I'm not sure that it is possible for one coat to serve all the purposes of any woman. A coat that looks casual in the daytime is rarely one that will look glamorous enough at night to go over a shimmering cocktail dress. It is generally assumed that a black, simply-cut, free-flowing coat with cowl collar or with no collar at all will fill the bill. I do not think such a coat is the happiest choice for morning wear. I have very often seen women force themselves to believe that they were satisfied with that one coat over velvets and silks as well as over skirts and sweaters. But the plain truth is that by making one coat serve all your outfits you will probably end up disliking the coat for all purposes. Pick your coat for the life you live most of the time. Then, for the fancy occasions that do arise, you can use a stole which, for at least half the year, will be warm enough and as attractive as any coat. I am a great fan of the fuzzy mohair stole, or, for very warm weather, of the beautiful Indian or Greek fabric stoles.

Besides a stole, perhaps you can supplement your basic coat with an inexpensive velvet cape or coat. Though they seem featherweight they are usually lined with milium or some other fabric chemically treated to retain warmth. These serve the purpose of raincoat, day-coat, or opera cloak at the same time. So many of the new raincoats are dazzlingly smart, moistureproof, sufficiently warm for anything but below-zero weather. I seriously urge any woman working with a modified clothes budget to buy one of these "raincoats" which can serve as dressy coats as well. They come in velvets, corduroys (in floral prints as well as in a wide range of solid colors), in knitted jerseys, in treated lightweight wools, in blended fabrics. Many come with zip-out alpaca linings which greatly add to their year-round usefulness. I have seen awfully good-looking ones for as little as $16.

Now, back to that basic coat.

Your basic coat should not be a bore. What you want is a coat of strong warm fabric, well-lined, cut amply enough to go over suits without seeming bulky (especially if you are not thin or excessively tall), simple enough to be worn with interesting accessories. But you must have a coat with some style and drama of its own, a coat with cut, dash, a coat that in its own way does as much for you as your favorite dresses do. Styles change but the greatcoat, which accentuates a woman's frailty, or the Chesterfield, which gives a clean and classic look are always good taste and attractive. Some of the new cape-coats are exciting and equally practical. To remember: If your coat has a wide cowl-like collar, be sure it is cut to lay flat so you can wear other kinds of headgear. Be sure the coat is as simple and bare of detail as possible so you can add stoles, scarfs, pins, even buttons when you want to. When you buy your coat think of those cold cold days and don't be too drawn to coats with shortish sleeves, open necks (that can't be closed), fabrics that are not really warm. Rich tweeds, nubby wools, heavy worsteds, and broadcloths are your best bets for strength and warmth.

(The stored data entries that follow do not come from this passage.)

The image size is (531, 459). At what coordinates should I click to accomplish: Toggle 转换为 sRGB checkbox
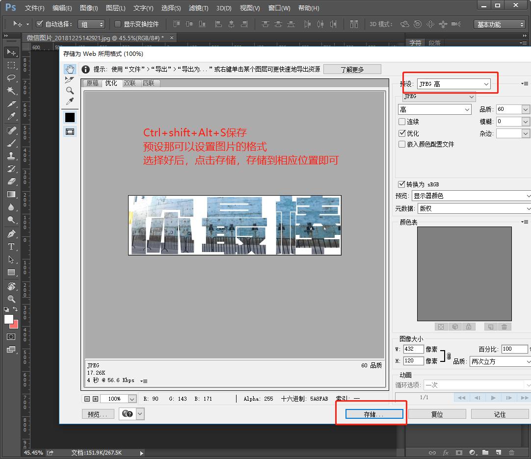point(402,184)
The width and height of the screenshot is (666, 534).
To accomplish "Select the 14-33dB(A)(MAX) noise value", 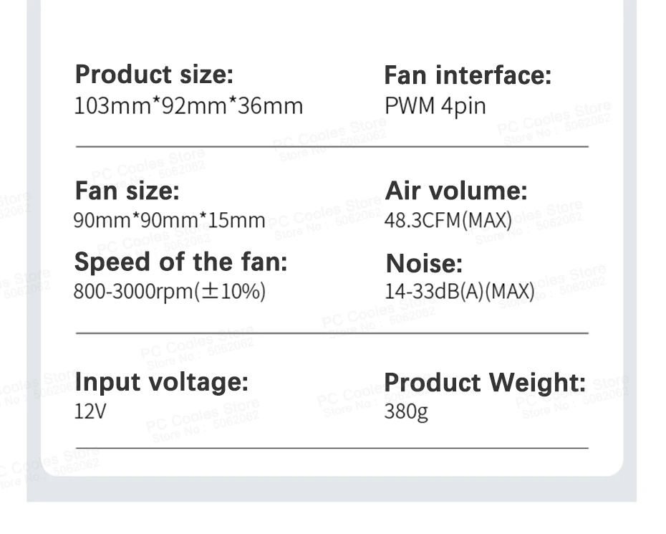I will 460,292.
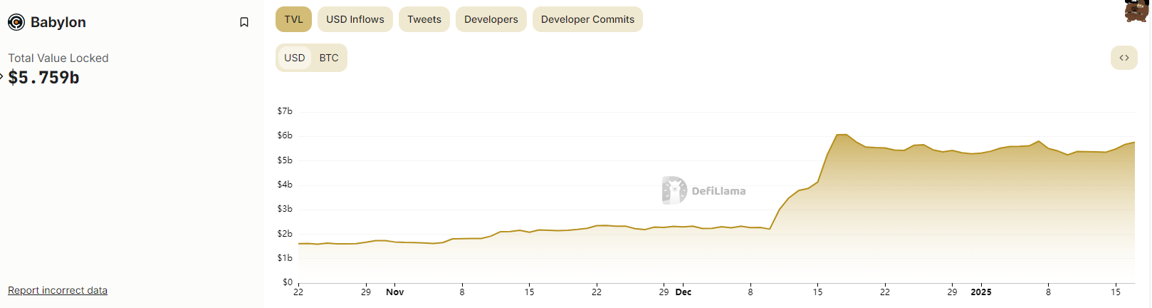The width and height of the screenshot is (1152, 308).
Task: Click the Nov label on the time axis
Action: pos(394,292)
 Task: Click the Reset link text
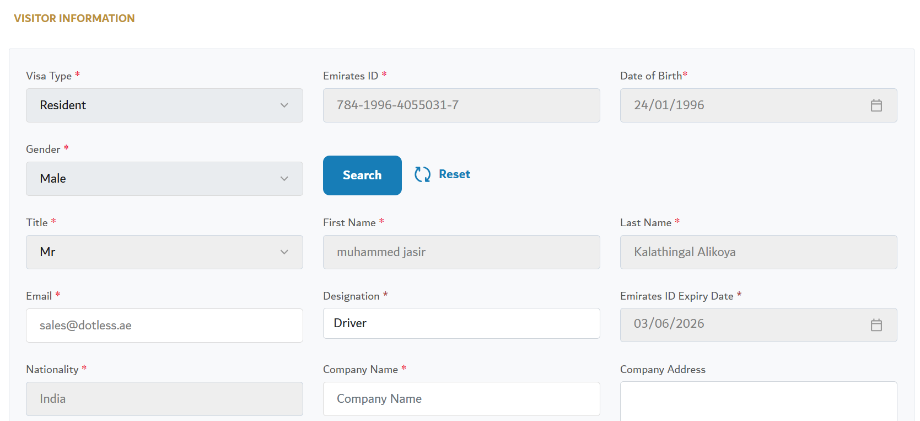click(x=454, y=174)
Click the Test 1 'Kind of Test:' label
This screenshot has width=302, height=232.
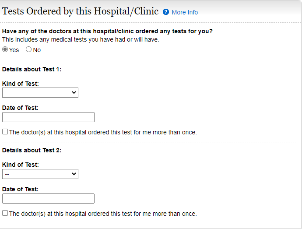click(x=21, y=84)
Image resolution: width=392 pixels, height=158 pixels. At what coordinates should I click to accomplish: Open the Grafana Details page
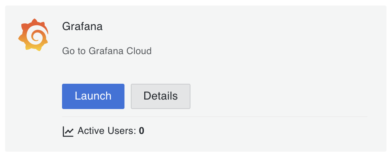click(x=160, y=96)
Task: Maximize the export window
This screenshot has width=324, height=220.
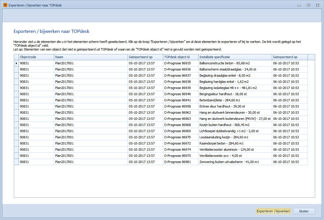Action: pos(308,5)
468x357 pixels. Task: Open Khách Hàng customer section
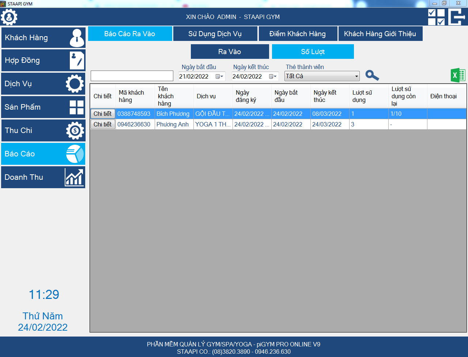tap(43, 38)
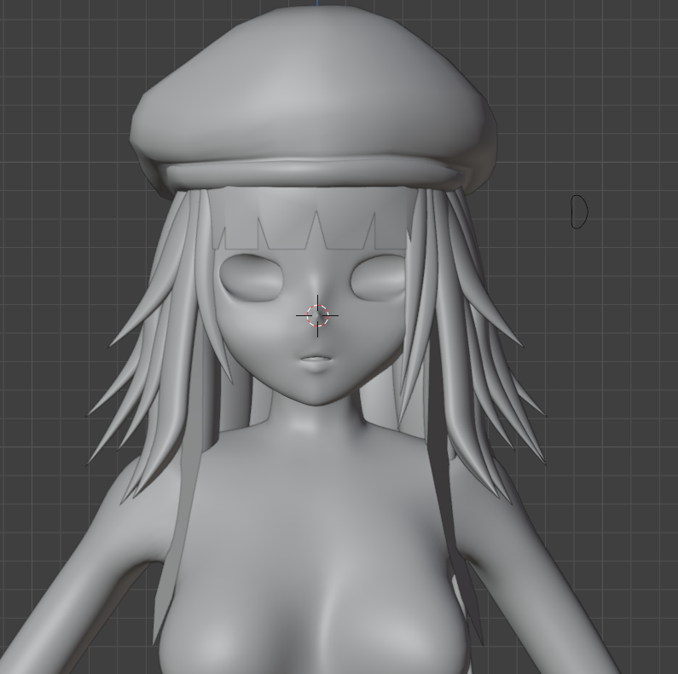Select the spiky hair strands on the right
This screenshot has width=678, height=674.
point(472,346)
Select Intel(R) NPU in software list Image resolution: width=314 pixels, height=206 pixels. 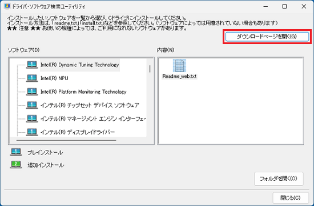point(54,78)
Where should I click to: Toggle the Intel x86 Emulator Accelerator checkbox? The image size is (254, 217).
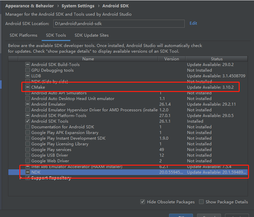click(28, 167)
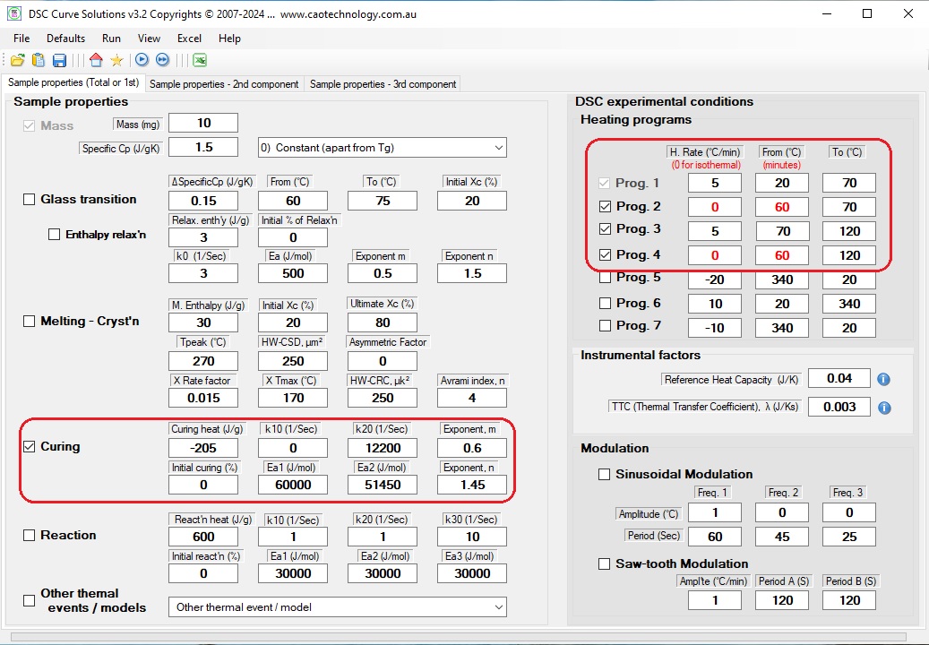The width and height of the screenshot is (929, 645).
Task: Switch to Sample properties - 2nd component tab
Action: click(x=224, y=83)
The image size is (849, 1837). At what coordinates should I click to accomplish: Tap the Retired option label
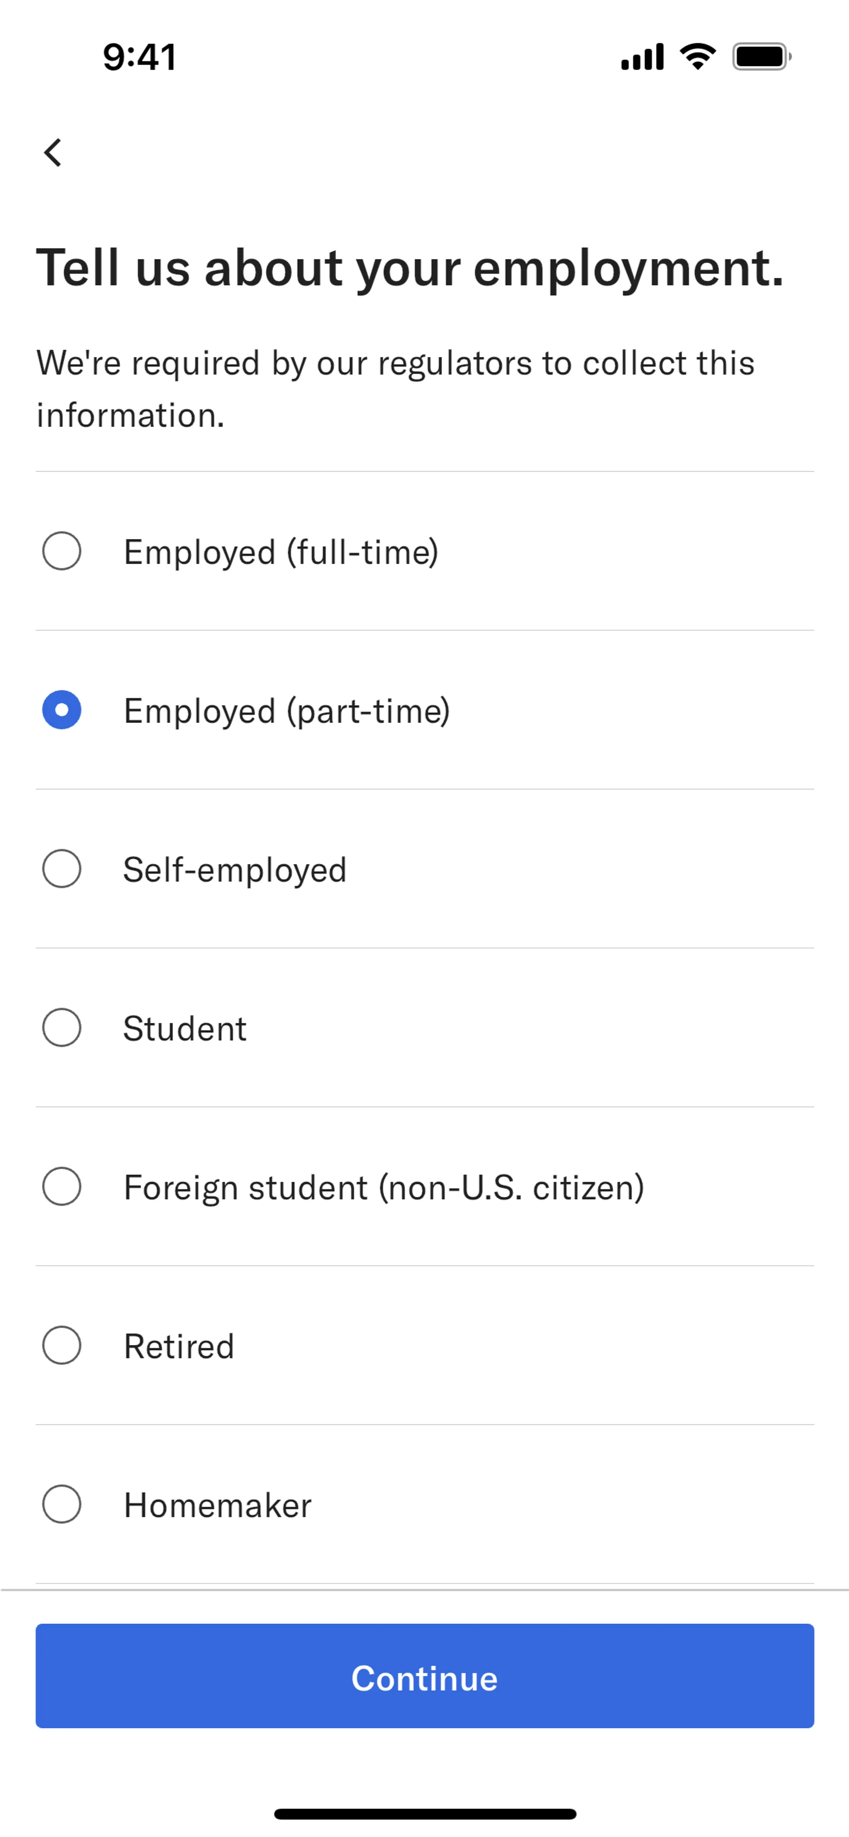(179, 1346)
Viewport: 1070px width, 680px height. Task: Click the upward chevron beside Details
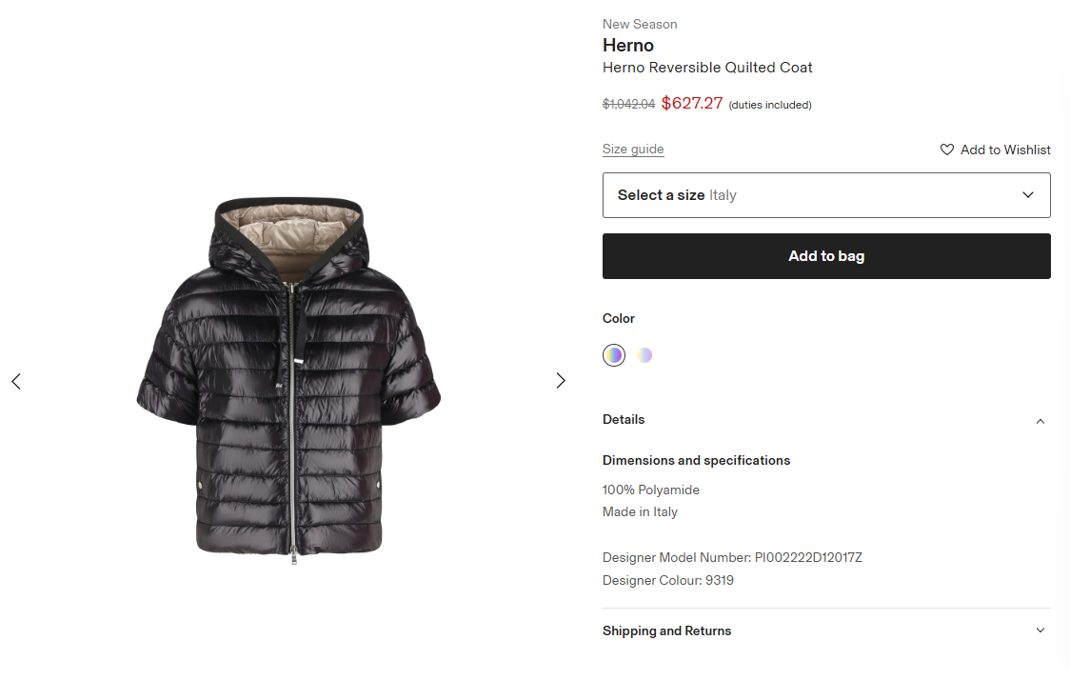click(x=1040, y=421)
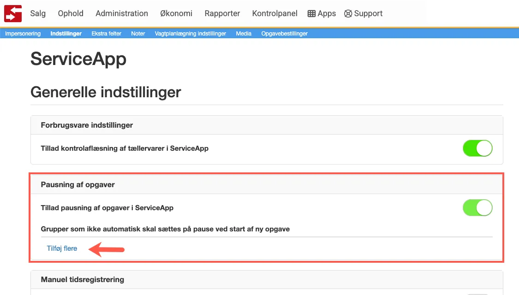Open the Opgavebestillinger tab

284,34
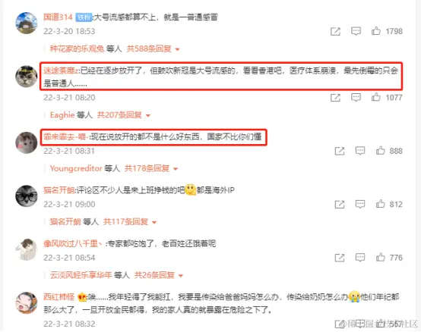Open the 种花家的乐观兔 user profile link
Image resolution: width=421 pixels, height=332 pixels.
[77, 49]
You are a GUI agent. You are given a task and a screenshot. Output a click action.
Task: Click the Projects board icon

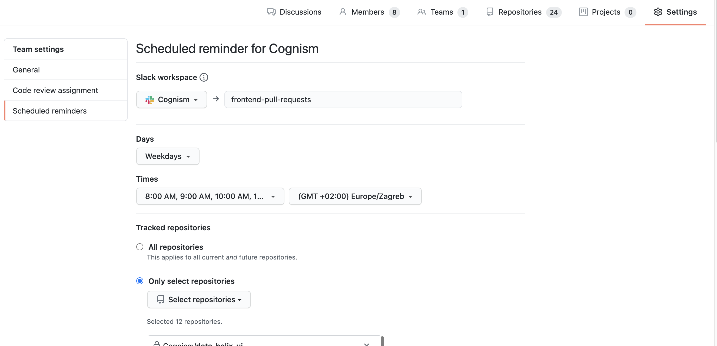583,12
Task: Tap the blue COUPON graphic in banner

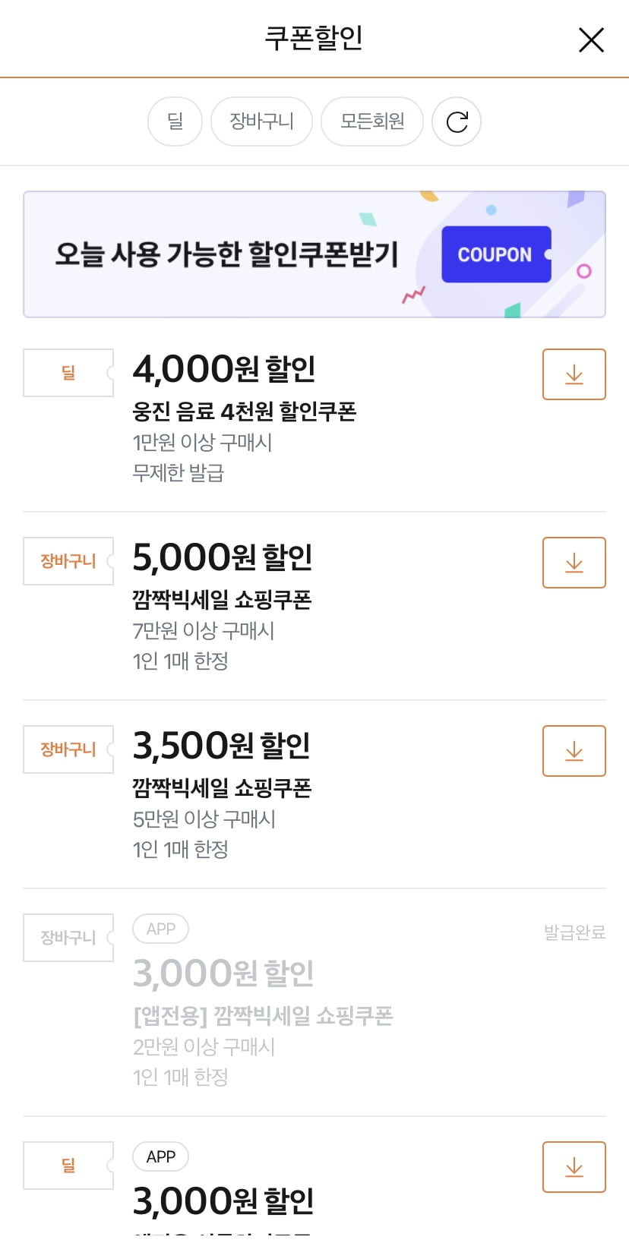Action: 496,254
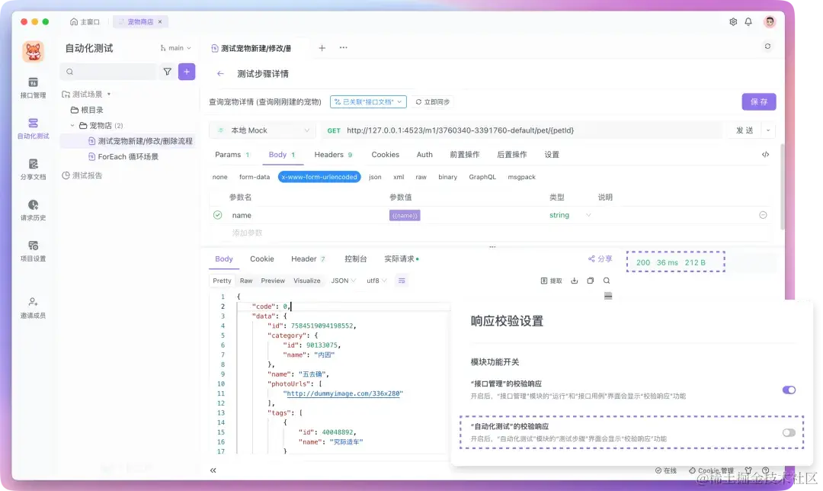
Task: Disable the 接口管理 校验响应 toggle
Action: [x=789, y=390]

The color of your basic coat depends very much on the colors of the rest of your wardrobe. If your other clothes are very colorful, a subtler or darker solid-colored coat might be a good stabilizing influence. And bright colors peeping from under navy blue, dark gray, wine, black, or beige makes an attractive effect. If, however, most of your dresses and suits are darkish or of low-intensity colors, a brilliant coat can raise the color-morale of your entire collection.


Suit 1-A Warm One A warm wool suit, wearable in temperate climates (which includes most of the U.S.) throughout fall and in the early part of spring is a "must." It must be the kind of suit you can dress down for office use (or neighborhood chores) and up for dinner dates and the theater. A truly classic suit is equally at home in the country or the city and is easily the mainstay of a travel wardrobe.

Choose your fabric from nubby wools, tweeds, broadcloths, heavy worsteds, blends of mohair or cashmere and wool, camel's hair, flannels. The quality of your suit is also determined by the workmanship.

The most wearable suits are usually those with fitted or semifitted jackets and slender lines. The skirt may be gently flared, but a too full skirt makes the suit of limited use, as do boxjackets or costume suits. Keep it simple. Avoid contrasting trims, fur, novelty buttons, tricky details.

For best comfort, I suggest a well-lined jacket and skirt, long (preferably wrist-length) sleeves, a high collar or one that can be worn that way, a jacket that can be closed. Suit .2 -Lightweight Buy your second suit with thoughts of those in between, not-hot, not-cold days in late April or early October. You can always wear it under your coat when the weather is cooler.

Allow for more styling in this lightweight suit than in the winter one. Soft worsteds, light tweeds, flannels, blends of wool with lighter fabrics take well to fitted or semi-fitted designs because they are pliable. If you want a suit to see you into summer, or if you live in a warm climate, think of nubby linens, Shantungs, textured weaves, rough-finished blends of wool and silk, any one of the new synthetics.

Knitted suits are becoming more and more popular for use as lightweight wear, and for good reason. They are strong, easy to take care of, and extremely flattering to any woman without major figure faults. Terrifically good-looking knits (many of them imports) are now available in stores at moderate prices. Do try one, just to see how you look. I can practically guarantee your delight.

Your lightweight suit ought to be, I think, of lighter color than your winter suit; almost any color, provided you look good in it and it is not of an overpowering intensity. You still want the over-all effect to be simple, but at the same time fresh, young, and gay. The pale suit is always young looking and attractive, and lends itself wonderfully to accessorizing. There are some small checkered plaids that stay in a one-color range (e.g. white, beige, and light brown, or white, pink, and lilac), give a one-tone effect, and can still take a good deal of accessorizing without seeming too busy.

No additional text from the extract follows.